General Cognitive Ability (g) and Intelligence

According to Carroll’s (1993) model of intelligence, the various mental abilities are structured hierarchically. General cognitive ability, located at its apex, is “the general efficacy of intellectual processes” (Ackerman et al., 2005, p. 32). Also known as general mental ability, general intelligence, or simply g, it is a well-researched construct with a large body of evidence supporting its predictive validity for such important outcomes as job performance and career success (e.g., O’Reilly III and Chatman, 1994; Schmidt and Hunter, 1998; Ferris et al., 2001). As a global ability, g can be thought of as the underlying common factor to all types of cognitive processing (i.e., verbal, mathematical, spatial, logical, musical, and emotional). From this perspective, g cannot be observed nor measured directly, it must be inferred from the positive correlations among distinct ability measures (Spearman, 1904; Jensen, 1998). As such, g subsumes different sets of abilities, each corresponding to a specialization of general intelligence.

General cognitive ability can be assessed through a variety of measures, such as IQ tests (Jensen, 1992; i.e., Ravens Progressive Matrices, Wechsler, Stanford Binet; Nisbett et al., 2012). Similarly, standardized admissions tests have been shown to “fit the general requisites of a measure of general cognitive ability” (O’Reilly III and Chatman, 1994). They also measure verbal and mathematical or quantitative reasoning skills separately.
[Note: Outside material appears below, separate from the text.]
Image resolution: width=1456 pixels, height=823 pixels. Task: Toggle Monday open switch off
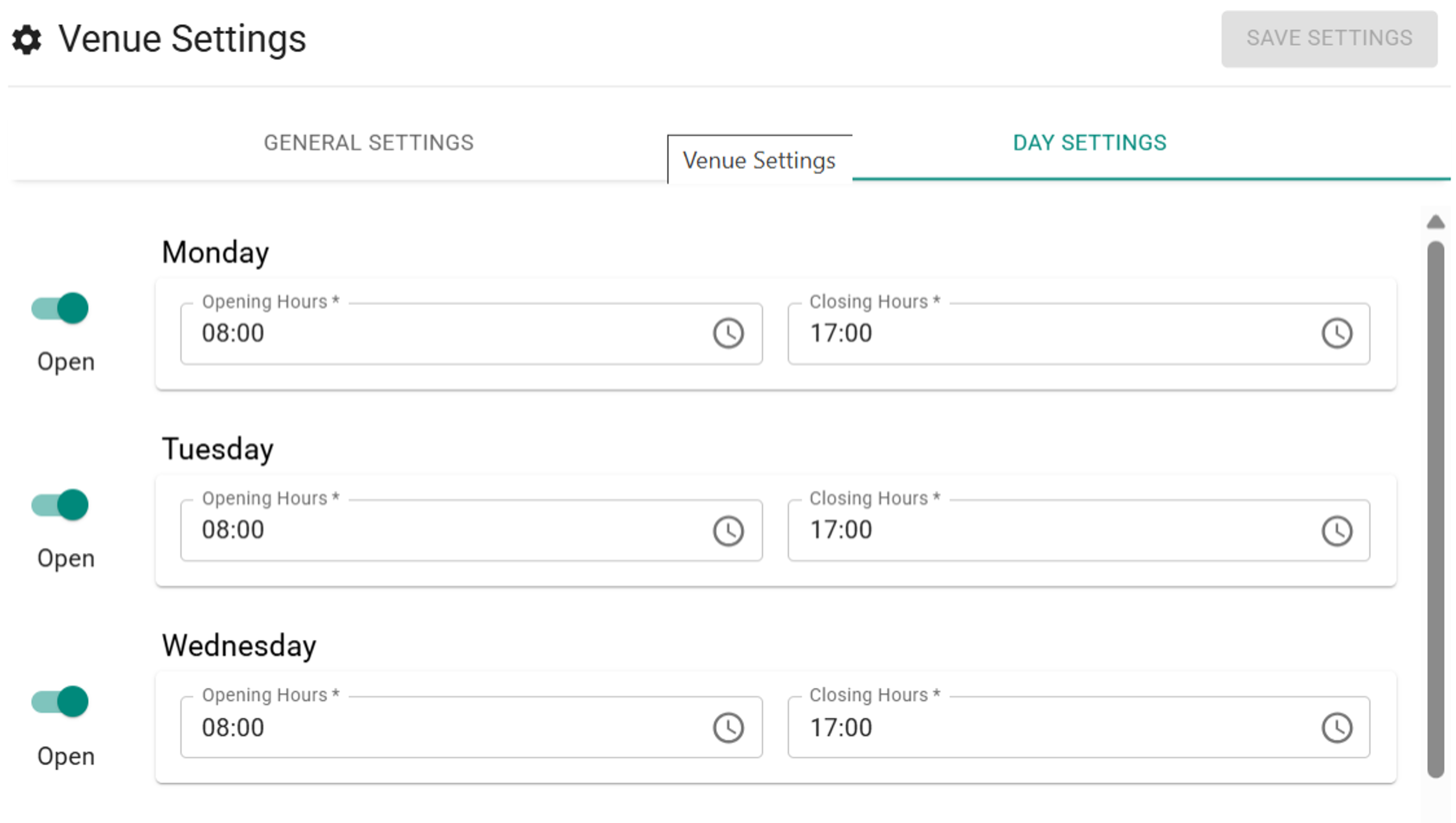click(61, 309)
These tests such as the SAT, GRE, GMAT, MCAT, LSAT, and DAT are usually found to have strong correlations with the more direct measures of g, (Detterman and Daniel, 1989).

The GMAT is a standardized test that assesses a person’s analytical, writing, quantitative, verbal and reading skills for admission into graduate management programs worldwide. Although the GMAT is not formally validated as a measure of general cognitive ability, it is strongly correlated with the Scholastic Aptitude Test (SAT; e.g., Gottesman and Morey, 2006), which is shown to be a valid measure of g (Frey and Detterman, 2004). Considering the structural similarity of these tests (both consist of multiple choice questions that measure verbal and quantitative skills) and the general consensus that the g-factor can be measured by obtaining factorial scores across tests of different specific aptitudes, usually verbal and quantitative (O’Reilly III and Chatman, 1994), Hedlund et al. (2006, p. 102) concluded that “like the SAT, the GMAT can be characterized as a traditional measure of intelligence, or a test of general cognitive ability (g).” Indeed numerous studies have already used the GMAT as a measure of g (e.g., O’Reilly III and Chatman, 1994; Kumari and Corr, 1996; Mueller and Curhan, 2006), the latest of which is a study published in Intelligence (Piffer et al., 2014).
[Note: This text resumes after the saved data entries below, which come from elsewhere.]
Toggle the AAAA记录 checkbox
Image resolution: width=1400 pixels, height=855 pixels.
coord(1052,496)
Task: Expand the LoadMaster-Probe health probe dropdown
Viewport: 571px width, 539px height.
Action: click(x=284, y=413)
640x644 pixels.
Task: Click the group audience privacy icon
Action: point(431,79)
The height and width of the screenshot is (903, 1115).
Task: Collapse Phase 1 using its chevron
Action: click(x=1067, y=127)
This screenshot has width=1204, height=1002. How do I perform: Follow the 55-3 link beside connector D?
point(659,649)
We suggest that the EI competencies may show a small, if any relationship to g. In fact, correlations between behavioral EI competencies coded from audiotapes of critical incident interviews about work samples and GMAT were not significant (r = -0.015, n = 200, p = ns; Boyatzis et al., 2002). In assessing predictors of sales leadership effectiveness in the financial services industry, Boyatzis et al. (2012) reported that EI as assessed by others showed a non-significant correlation with Ravens Progressive Matrices (r = 0.04, n = 60, p = ns).
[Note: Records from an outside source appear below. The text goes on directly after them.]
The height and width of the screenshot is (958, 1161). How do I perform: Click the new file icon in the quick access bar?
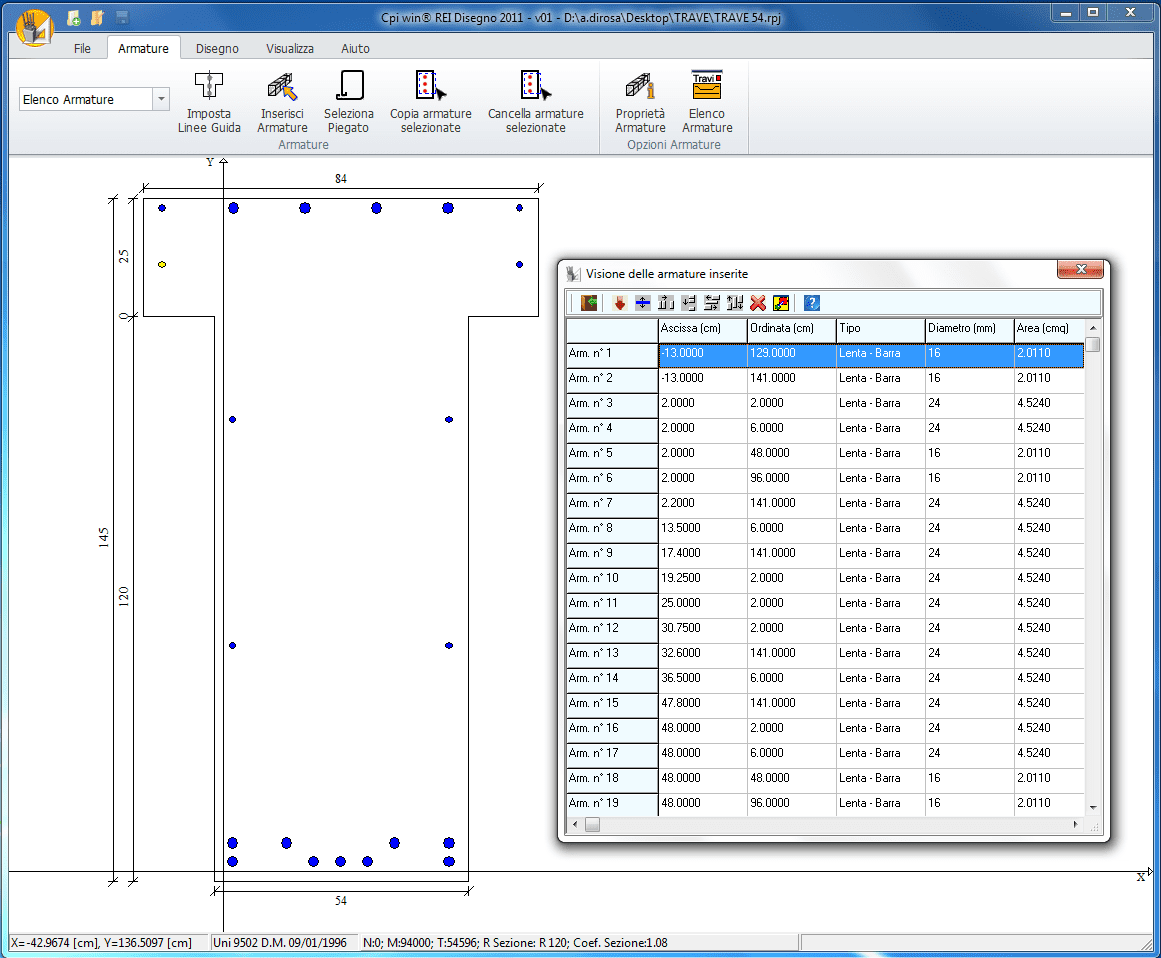coord(74,17)
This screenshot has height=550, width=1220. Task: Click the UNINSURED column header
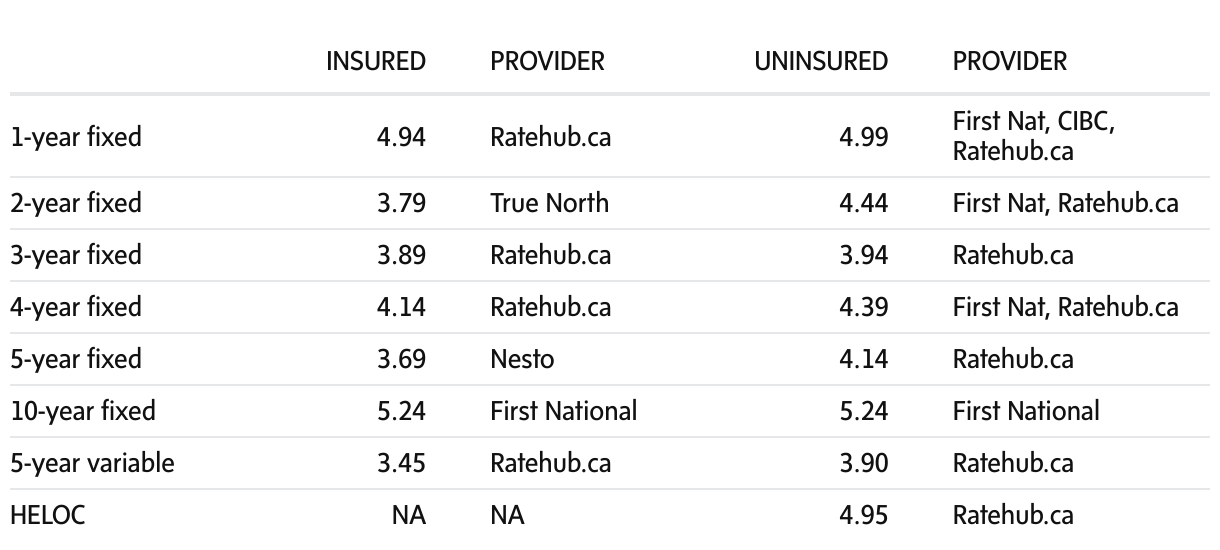pyautogui.click(x=821, y=61)
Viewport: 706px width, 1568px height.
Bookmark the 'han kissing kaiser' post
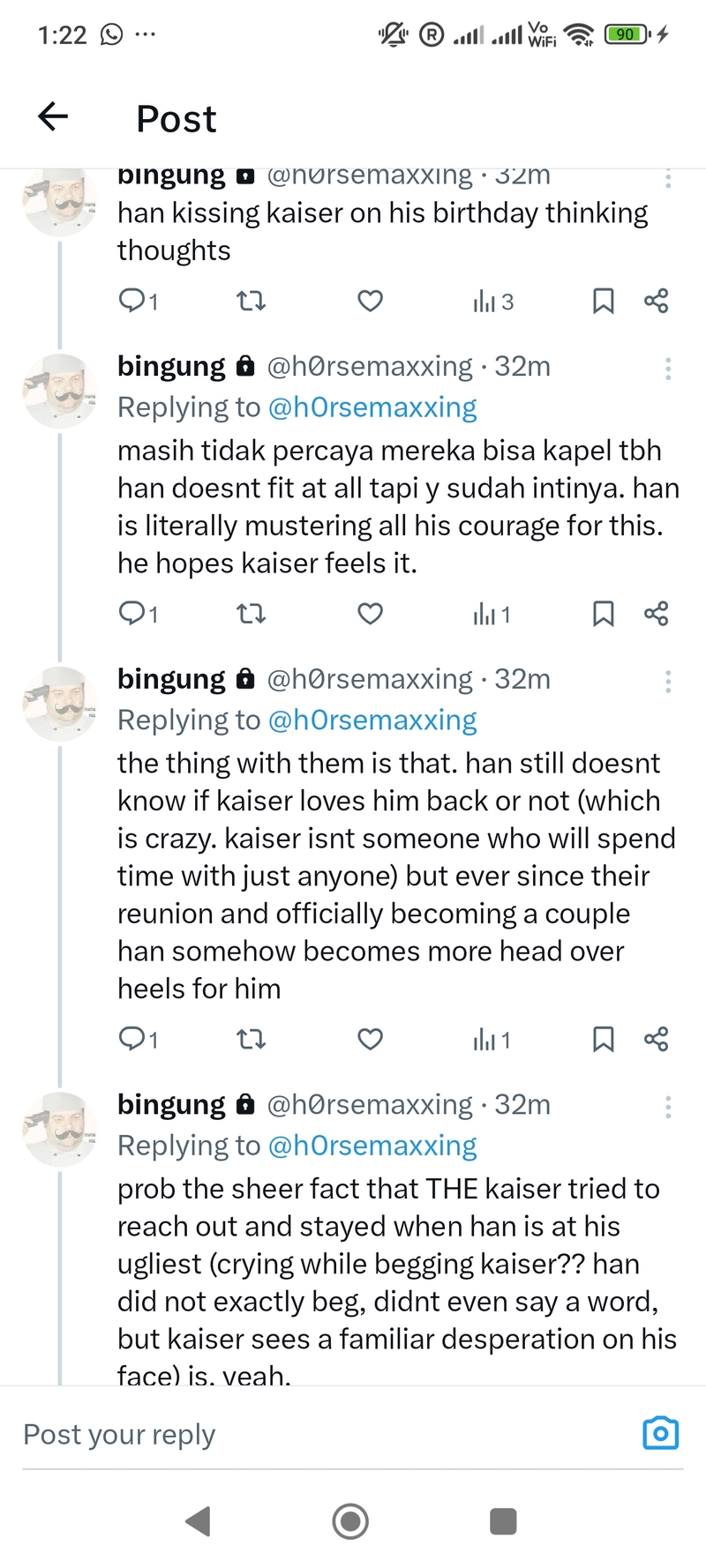point(603,302)
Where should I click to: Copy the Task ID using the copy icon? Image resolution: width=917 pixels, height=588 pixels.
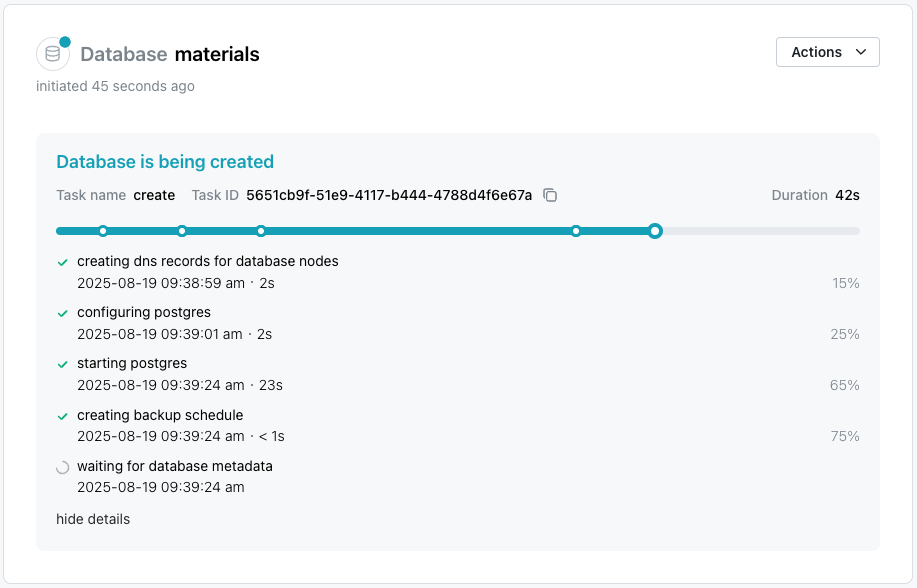(550, 196)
In the inductive competency studies, two cognitive competencies repeatedly appeared to differentiate effective performance of managers, executives and professionals (Boyatzis, 1982, 2009; Spencer and Spencer, 1993). They were systems thinking and pattern recognition. The former is defined as seeing phenomenon as a series of causal relationships affecting each other. The latter is defined as perceiving themes or patterns in seemingly random information. As competencies, they are assessed both with a self-assessment and with observations of others as to how often a person demonstrates these behaviors. They are not defined or assessed as an intelligence measure but an indication of how often a person appears to be using these thought processes. As such, we expect them to be related to g more than EI competencies even though they are not a measure of g.

This leads us to the first two hypotheses for this study:

Hypothesis 1: EI competencies will have a slight relationship to g.

Hypothesis 2: Cognitive competencies will be more related to g than EI competencies.

Self and Multi-Rater Assessments

Differences in raters or sources of assessment are likely to play an important role in the findings. Self-perception and multi-rater assessment are different approaches to perceiving and collecting observations of a person’s behavior (Luthans et al., 1988; Church, 1997; Furnham and Stringfield, 1998; Antonioni and Park, 2001; Taylor and Hood, 2010).

Self-assessment measures generally address how individuals respond to questions pertaining to their own emotions, perceptions or thoughts. These measures are easier and faster to administer than others, allowing for low costs of administration (Saris and Gallhofer, 2007). Social desirability is often an issue in self-reported measures (Paulhus and Reid, 1991). That is, respondents may base their answers on a desired state that often leads to inflated views of themselves. The validity of these measures can be improved by including questions that help control for social desirability (e.g., Paulhus and Reid, 1991; Steenkamp et al., 2010).

Used as a stand-alone measure, self-assessment of personality traits, attitudes or behavioral tendencies show acceptable validity (e.g., Furnham et al., 1999; Petrides and Furnham, 2000; Furnham, 2001; Petrides et al., 2006; Bar-On, 2007). Similarly, self-assessed measures of EI show acceptable validity (Bar-On, 1997; Petrides and Furnham, 2000, 2001). However, with regard to EI, self-assessments are also used in combination with others’ ratings. Notably, the difference between self and others’ perceptions is known as the self-other-agreement. This difference is a highly reliable measure of self-awareness (Yammarino and Atwater, 1997).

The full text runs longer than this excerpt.